With only the name of the church (First Baptist) and the name of the pastor (Tedi Oprenov) we asked our morning hosts for an address. They gave us a street name and an approximate location and we thought we were in good shape for our evening concert, but we dressed ahead of time just in case. Several of us pounded the pavement from one end of the street to the other. No sign of a church anywhere, no sign of an English-speaking native, and we were at a loss for the Bulgarian words for either "church" or "Baptist". The situation looked bleak.

One more visit to the map and Essi noted that there was a small section of the same street on the other side of a large park. We piled back onto the bus, crossed town and found a street near the park. (The bus wouldn't fit down this part of the street - and we already had too much experience moving cars out of the way!) I turned the corner and there were lots of people in the street waiting for a handbell concert! We were welcomed with open arms at 6:27 for our 6:30 concert.

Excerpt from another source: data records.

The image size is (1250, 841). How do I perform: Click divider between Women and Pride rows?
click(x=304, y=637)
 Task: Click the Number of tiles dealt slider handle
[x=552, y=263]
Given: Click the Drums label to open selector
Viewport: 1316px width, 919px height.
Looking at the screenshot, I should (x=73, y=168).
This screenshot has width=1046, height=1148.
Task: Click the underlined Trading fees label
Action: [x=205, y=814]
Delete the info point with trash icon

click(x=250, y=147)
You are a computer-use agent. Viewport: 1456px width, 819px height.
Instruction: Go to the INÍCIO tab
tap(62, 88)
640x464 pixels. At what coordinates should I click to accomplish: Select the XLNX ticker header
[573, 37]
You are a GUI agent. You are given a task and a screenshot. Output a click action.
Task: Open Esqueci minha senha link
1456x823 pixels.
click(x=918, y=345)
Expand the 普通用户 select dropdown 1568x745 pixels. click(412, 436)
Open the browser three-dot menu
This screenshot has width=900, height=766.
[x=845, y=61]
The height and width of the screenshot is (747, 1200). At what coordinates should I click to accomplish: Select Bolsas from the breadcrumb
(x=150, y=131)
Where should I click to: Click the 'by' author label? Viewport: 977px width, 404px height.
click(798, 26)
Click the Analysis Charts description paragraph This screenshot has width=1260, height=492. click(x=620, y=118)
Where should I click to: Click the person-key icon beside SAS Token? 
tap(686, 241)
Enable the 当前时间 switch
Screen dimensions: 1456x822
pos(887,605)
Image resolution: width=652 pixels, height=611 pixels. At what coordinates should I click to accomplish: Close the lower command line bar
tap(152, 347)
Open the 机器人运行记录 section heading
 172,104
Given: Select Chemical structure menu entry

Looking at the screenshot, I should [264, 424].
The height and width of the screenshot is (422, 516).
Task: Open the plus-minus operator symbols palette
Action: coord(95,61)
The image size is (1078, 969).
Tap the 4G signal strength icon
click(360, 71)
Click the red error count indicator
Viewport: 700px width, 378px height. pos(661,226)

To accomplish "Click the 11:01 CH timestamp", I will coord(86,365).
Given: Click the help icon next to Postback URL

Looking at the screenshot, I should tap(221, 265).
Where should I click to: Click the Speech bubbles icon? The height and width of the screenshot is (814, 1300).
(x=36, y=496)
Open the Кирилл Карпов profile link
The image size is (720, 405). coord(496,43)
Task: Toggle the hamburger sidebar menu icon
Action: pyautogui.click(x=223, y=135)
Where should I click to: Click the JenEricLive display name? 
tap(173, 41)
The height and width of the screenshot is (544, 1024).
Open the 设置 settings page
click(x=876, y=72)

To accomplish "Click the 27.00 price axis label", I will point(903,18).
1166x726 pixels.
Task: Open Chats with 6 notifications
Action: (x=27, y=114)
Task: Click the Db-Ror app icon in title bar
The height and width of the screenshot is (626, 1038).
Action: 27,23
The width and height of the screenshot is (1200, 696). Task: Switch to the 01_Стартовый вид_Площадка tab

We may have started a bit late, but few audiences were as enthusiastic. The Baptist Church has handbells, but hasn't used them for over a year. The audience was appreciative, interested and we were in the right place at the right time. We hope to help them get ringing once again!


The journey back to Mt. Lebanon was fairly uneventful. We made it through customs, passport controls and three flights, and our luggage arrived on the next flight only a few hours after we did. While we are back where we started, we have some incredible memories of people, places, and experiences that will always be with us. The joy of sharing our music with so many who had never heard bells was a fulfilling experience for all of us. How soon can we return?